═══ GIVEN RECORDS

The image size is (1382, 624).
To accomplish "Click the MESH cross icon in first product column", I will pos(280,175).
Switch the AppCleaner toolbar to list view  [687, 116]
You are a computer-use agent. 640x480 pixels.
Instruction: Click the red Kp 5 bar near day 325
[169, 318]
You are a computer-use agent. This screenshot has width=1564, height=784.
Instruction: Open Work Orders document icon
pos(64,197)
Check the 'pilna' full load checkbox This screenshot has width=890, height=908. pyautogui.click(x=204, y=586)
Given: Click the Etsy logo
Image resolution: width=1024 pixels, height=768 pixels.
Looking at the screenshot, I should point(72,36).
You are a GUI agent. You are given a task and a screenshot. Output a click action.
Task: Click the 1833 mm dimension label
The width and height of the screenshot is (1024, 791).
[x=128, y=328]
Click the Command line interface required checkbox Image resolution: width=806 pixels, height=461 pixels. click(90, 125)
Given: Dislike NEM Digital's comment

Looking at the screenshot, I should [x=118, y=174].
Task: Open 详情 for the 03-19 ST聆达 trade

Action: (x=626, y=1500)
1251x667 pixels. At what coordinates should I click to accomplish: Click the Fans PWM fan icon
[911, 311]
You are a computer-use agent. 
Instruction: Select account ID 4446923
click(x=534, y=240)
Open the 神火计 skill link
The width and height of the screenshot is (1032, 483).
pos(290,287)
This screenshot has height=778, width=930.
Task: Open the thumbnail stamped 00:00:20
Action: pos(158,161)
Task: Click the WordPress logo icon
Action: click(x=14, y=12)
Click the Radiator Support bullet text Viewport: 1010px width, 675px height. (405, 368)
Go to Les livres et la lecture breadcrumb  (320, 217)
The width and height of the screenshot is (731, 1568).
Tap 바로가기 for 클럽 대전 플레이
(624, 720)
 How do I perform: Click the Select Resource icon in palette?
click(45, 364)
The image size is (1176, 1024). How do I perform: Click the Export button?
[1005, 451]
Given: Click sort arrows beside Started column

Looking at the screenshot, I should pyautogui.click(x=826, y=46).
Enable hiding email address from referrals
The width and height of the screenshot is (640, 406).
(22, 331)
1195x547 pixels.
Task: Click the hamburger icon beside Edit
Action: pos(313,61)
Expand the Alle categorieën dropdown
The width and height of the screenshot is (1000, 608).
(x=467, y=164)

══════

# [TO DO]
All the records above need to be output exactly, with none omitted.

# [ANSWER TO THE PROBLEM]
The image size is (1382, 624).
To accomplish "Click the MESH cross icon in first product column", I will pos(280,175).
Switch the AppCleaner toolbar to list view  [687, 116]
You are a computer-use agent. 640x480 pixels.
Instruction: Click the red Kp 5 bar near day 325
[169, 318]
You are a computer-use agent. This screenshot has width=1564, height=784.
Instruction: Open Work Orders document icon
pos(64,197)
Check the 'pilna' full load checkbox This screenshot has width=890, height=908. pyautogui.click(x=204, y=586)
Given: Click the Etsy logo
Image resolution: width=1024 pixels, height=768 pixels.
Looking at the screenshot, I should point(72,36).
You are a GUI agent. You are given a task and a screenshot. Output a click action.
Task: Click the 1833 mm dimension label
The width and height of the screenshot is (1024, 791).
[x=128, y=328]
Click the Command line interface required checkbox Image resolution: width=806 pixels, height=461 pixels. click(90, 125)
Given: Dislike NEM Digital's comment

Looking at the screenshot, I should [x=118, y=174].
Task: Open 详情 for the 03-19 ST聆达 trade

Action: (x=626, y=1500)
1251x667 pixels. At what coordinates should I click to accomplish: Click the Fans PWM fan icon
[911, 311]
You are a computer-use agent. 
Instruction: Select account ID 4446923
click(x=534, y=240)
Open the 神火计 skill link
The width and height of the screenshot is (1032, 483).
pos(290,287)
This screenshot has height=778, width=930.
Task: Open the thumbnail stamped 00:00:20
Action: pos(158,161)
Task: Click the WordPress logo icon
Action: click(x=14, y=12)
Click the Radiator Support bullet text Viewport: 1010px width, 675px height. (405, 368)
Go to Les livres et la lecture breadcrumb  (320, 217)
The width and height of the screenshot is (731, 1568).
Tap 바로가기 for 클럽 대전 플레이
(624, 720)
 How do I perform: Click the Select Resource icon in palette?
click(45, 364)
The image size is (1176, 1024). How do I perform: Click the Export button?
[1005, 451]
Given: Click sort arrows beside Started column

Looking at the screenshot, I should pyautogui.click(x=826, y=46).
Enable hiding email address from referrals
The width and height of the screenshot is (640, 406).
(22, 331)
1195x547 pixels.
Task: Click the hamburger icon beside Edit
Action: pos(313,61)
Expand the Alle categorieën dropdown
The width and height of the screenshot is (1000, 608).
(x=467, y=164)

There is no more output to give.